O universo já está encolhendo, mas antes seremos campeões | Fabrício Cardoso

por Fabrício Cardoso

Às vezes, repouso a cabeça no travesseiro, entrelaço os dedos atrás da nuca e, mirando o branco do teto, me ponho a pensar no nada. Talvez pela dificuldade de abstração que me assalta a cada nova leitura sobre as descobertas de Stephen Hawking, não é no cosmos que encontro da dimensão da ausência de tudo. Nesses momentos de solidão acentuada pela ignorância, o futebol sempre funciona como remédio.

Pois para mim, o mais perto do entediante vazio que antecedeu o Big Bang é um domingo sem uma partida do Xavante. Desde nossas travessuras traduzidas em dois acessos seguidos, os domingos foram praticamente abolidos do calendário. Agora, a partir de maio, jogamos terça, sexta e sábado. O nada se instaurou em minh’alma.

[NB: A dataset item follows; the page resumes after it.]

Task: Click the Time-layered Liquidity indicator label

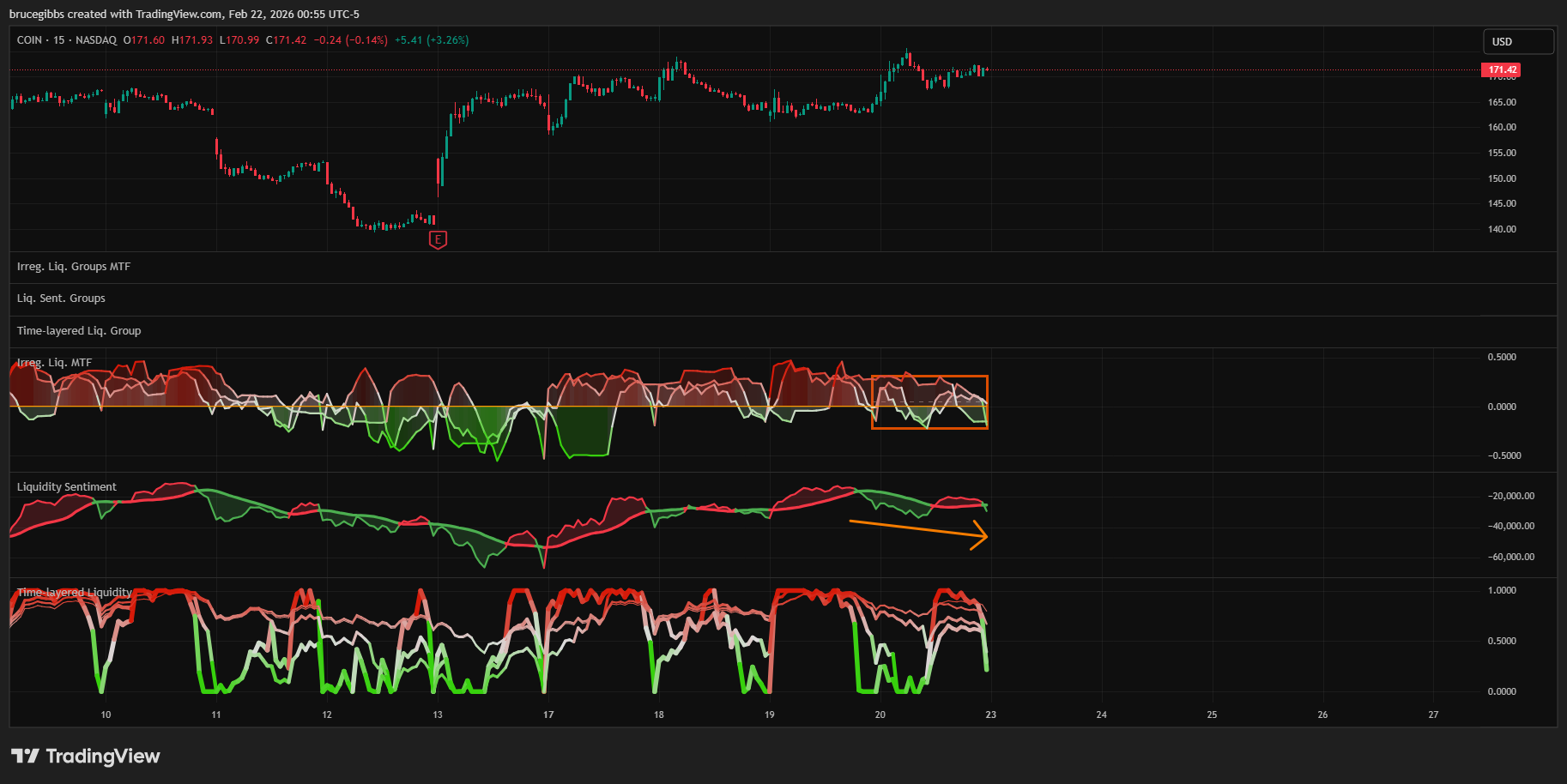Action: coord(75,593)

Sem o amado clube em campo, e sem poder estar viajando num módulo lunar ou num hotel mil estrelas em Dubai, passei a sofrer logo no domingo de manhã. É assim todo outono. Para fugir da tendência de querer trancafiar-me num quarto escuro, decidi fazer um assado no condomínio, para onde me mudei há três meses. A churrasqueira, embora relativamente limpa, não exibia sinais de presença humana recente. Jamais vi fumaça emanar dali. Julguei estar num prédio de vegetarianos.

Eu, nêga veia e os guris nos repoltreamos em contrafilés e maminhas, assadas ao estilo uruguaio, próximo ao carvão em brasa civilizada. A linguiça de frango com pequi, anunciada por mim com estardalhaço, acabou indo apenas para o meu prato – aliás, destino de tudo que leva pequi na nossa casa aqui em Goiás. Vamos jogar aqui três vezes este ano. Se vierem, se atraquem com cuidado, porque tem espinhos. O gosto é parecido com butiá, aquele que me cai do bolso a cada golo do Alisson Farias.

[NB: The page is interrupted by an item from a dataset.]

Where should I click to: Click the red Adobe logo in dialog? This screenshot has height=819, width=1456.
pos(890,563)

Bueno, depois do churrasco, subi com o peso do estômago inversamente proporcional ao da alma. Nem mais lembrava do nada absoluto, aquele provocado pela falta do Xavante em campo. Assim vivi feliz por dias, até que veio a taxa de condomínio cobrando-me 20% do salário mínimo pelo uso da churrasqueira. Arquejante, corri a reler a convenção dos moradores. Lá está: a taxa é para uso do salão de festa.

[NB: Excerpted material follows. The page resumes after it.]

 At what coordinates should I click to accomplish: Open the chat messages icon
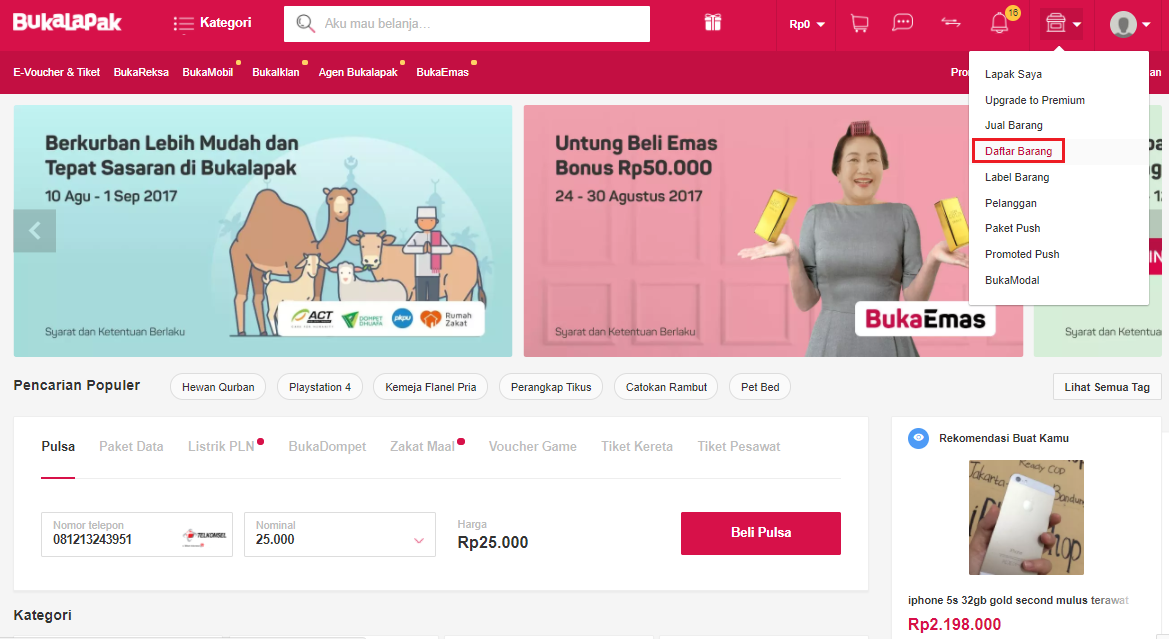click(x=903, y=23)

Não faz sentido pagar por um churrasco entre família o mesmo que uma celebração de 15 anos com 100 convidados, a maioria adolescentes rindo alto, com perdão do pleonasmo. O impacto ambiental e sonoro é colossalmente contrastante. Recorri à administração do condomínio, que peremptoriamente afirmou:

– Atualizamos a convenção e instituímos a taxa porque estávamos tendo muito problemas.

Aí percebi que não havia nenhuma propensão ao vegetarianismo no prédio. Meus vizinhos só são inteligentes no manejo das próprias economias. É mais barato comer em qualquer restaurante de chef tatuado que aparece na TV do que fazer um churrasquinho despretensioso em casa. E o problema da algazarra e da sujeira regada a álcool? Foi resolvido com notável sucesso.

Agora ninguém mais usa. O nada, aquele que sempre custei a compreender enquanto miro o branco do teto com os dedos entrelaçados atrás da nuca, se apresenta como solução. Estamos diante de um niilismo aplicado à gestão de espaços compartilhados.

Domingo passado, bem sabemos, teve Xavante em campo. Trancafiei-me no quarto, porque, admito, ainda bem que só eu passo por isto, não tenho 200 reais para abanar carvão todo domingo. A janela ficou aberta, não tinha nada de depressivo. Mas o sol só se fez resplandecendo quando metemos o segundo lá em Rio Grande. Gritei como um bêbado em churrasqueira de condomínio. Temo que proíbam internet e TV a cabo, para evitar que eu acompanhe nosso clube. A comemoração se ouviu em Palmas, no Tocantis.

Foi um domingo para durar cem anos.

Maio está chegando e, somando isto à decisão da síndica lá do meu prédio, sinto que o universo parou de se expandir. Começou a se retrair rumo àquele nada primordial, pré-Big Bang, que se assemelha a um domingo sem Brasil de Pelotas ou, aprendi agora, a churrasqueira do meu prédio.

Mas antes, amigos, creiam, seremos campeões.